2014-06-24 Thread Alex Rousskov
On 06/24/2014 01:44 PM, Kinkie wrote:
> Amos already +1-ed the patch, I have no insights to add so unless
> someone speaks up real fast, we proceed.

Committed to trunk as r13476 and r13477.


Thank you,

Alex.



> On Tue, Jun 24, 2014 at 9:29 PM, Alex Rousskov
>  wrote:
>> On 06/24/2014 12:55 PM, Kinkie wrote:
>>
>>
>>> Did you run coadvisor and polygraph against it?
>>
>> Co-Advisor does not have collapsed forwarding cases (there are no
>> explicit RFC 2616 MUSTs that cover CF although some cases can be
>> certainly added to test some MUSTs in a CF context).
>>
>> Polygraph can be used to simulate CF-heavy environment, but all you will
>> get from this patch is an improved hit ratio. It is not going to tell
>> you which collapsing cases Squid have missed.
>>
>>
>>> If not, and if the branch is public, it's trivial tor un them against
>>> it now (thanks TMF, thanks Pavel!). It doesn't guarantee to catch all
>>> cases, but at least it should raise confidence.
>>
>> There is currently no branch for this -- just a trunk patch. A bigger
>> problem is that you will need a different Polygraph workload -- the one
>> we use for Squid regression testing via Jenkins is unlikely to produce a
>> lot of CF opportunities.
>>
>> Overall, while I would certainly welcome Co-Advisor and Polygraph
>> results, I decided to rely on existing trunk regression testing and not
>> spend more time on organizing custom pre-commit tests. If somebody wants
>> to volunteer to test this, please let me know.
>>
>>
>> Thank you,
>>
>> Alex.
>>
>>
>>> On Tue, Jun 24, 2014 at 7:37 PM, Alex Rousskov
>>>  wrote:
 On 06/23/2014 11:58 PM, Amos Jeffries wrote:
> On 24/06/2014 4:07 p.m., Alex Rousskov wrote:
>> * Do not abandon writing a collapsed cache entry when we cannot cache
>> the entry in RAM if the entry can be cached on disk instead. Both shared
>> memory cache and the disk cache have to refuse to cache the entry for it
>> to become non-collapsible. This dual refusal is difficult to detect
>> because each cache may make the caching decision at different times.
>> Added StoreEntry methods to track those decisions and react to them.

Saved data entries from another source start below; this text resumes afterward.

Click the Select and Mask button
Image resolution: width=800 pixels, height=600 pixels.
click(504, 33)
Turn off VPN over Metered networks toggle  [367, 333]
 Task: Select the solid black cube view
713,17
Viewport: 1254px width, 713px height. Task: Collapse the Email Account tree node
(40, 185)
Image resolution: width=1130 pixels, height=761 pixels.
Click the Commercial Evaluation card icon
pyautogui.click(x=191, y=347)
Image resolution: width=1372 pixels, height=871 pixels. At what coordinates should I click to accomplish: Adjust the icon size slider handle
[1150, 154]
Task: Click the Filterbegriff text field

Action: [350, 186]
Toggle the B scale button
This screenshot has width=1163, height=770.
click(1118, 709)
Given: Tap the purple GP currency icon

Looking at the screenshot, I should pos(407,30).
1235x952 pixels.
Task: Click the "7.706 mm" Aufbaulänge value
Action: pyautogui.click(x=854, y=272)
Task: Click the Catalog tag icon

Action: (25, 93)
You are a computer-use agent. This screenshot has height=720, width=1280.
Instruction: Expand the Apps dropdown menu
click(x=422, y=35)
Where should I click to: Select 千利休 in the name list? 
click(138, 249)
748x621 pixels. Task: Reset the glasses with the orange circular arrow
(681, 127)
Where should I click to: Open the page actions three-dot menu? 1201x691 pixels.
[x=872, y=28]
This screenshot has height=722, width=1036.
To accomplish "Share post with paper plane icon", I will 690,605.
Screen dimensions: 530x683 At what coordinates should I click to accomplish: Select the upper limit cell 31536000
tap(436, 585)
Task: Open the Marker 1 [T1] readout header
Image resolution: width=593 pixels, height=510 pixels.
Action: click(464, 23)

> Hmm. FTR: IMHO the only reasons a response should be non-collapsible is
> if it is a) private, b) authenticated to another user, c) explicitly
> known non-cacheable, d) a non-matching variant of the URL, or e) we
> already discarded some body bytes.

 Yes, there are many "only" reasons why a we may not be able to collapse
 what looked like a collapsible transaction at the beginning. The bullet
 we are discussing fixes a case where the Squid shared memory caching
 code said "if we cannot cache this entry in the shared memory cache,
 then we cannot collapse onto this entry". That was wrong; we should
 still be able to collapse if the disk cache stores the entry.


> The factor of memory/disk caches not having provided cacheable size
> allow/reject result yet is no reason to be non-collapsible. It is a
> reason to wait on that result to determine the cacheability condition (c).

 Yes, kind of. Today, Squid treats "HTTP cachable" and "storable in a
 Squid cache" as two rather different things. The two conditions are
 checked and managed in different code places and at different times
 (with some overlap). And some of those decisions are unrelated to the
 entry size. However, they are essentially the same from user-perceived
 caching point of view and can be listed under a single "explicitly known
 non-cacheable" bullet if one is careful to interpret that correctly.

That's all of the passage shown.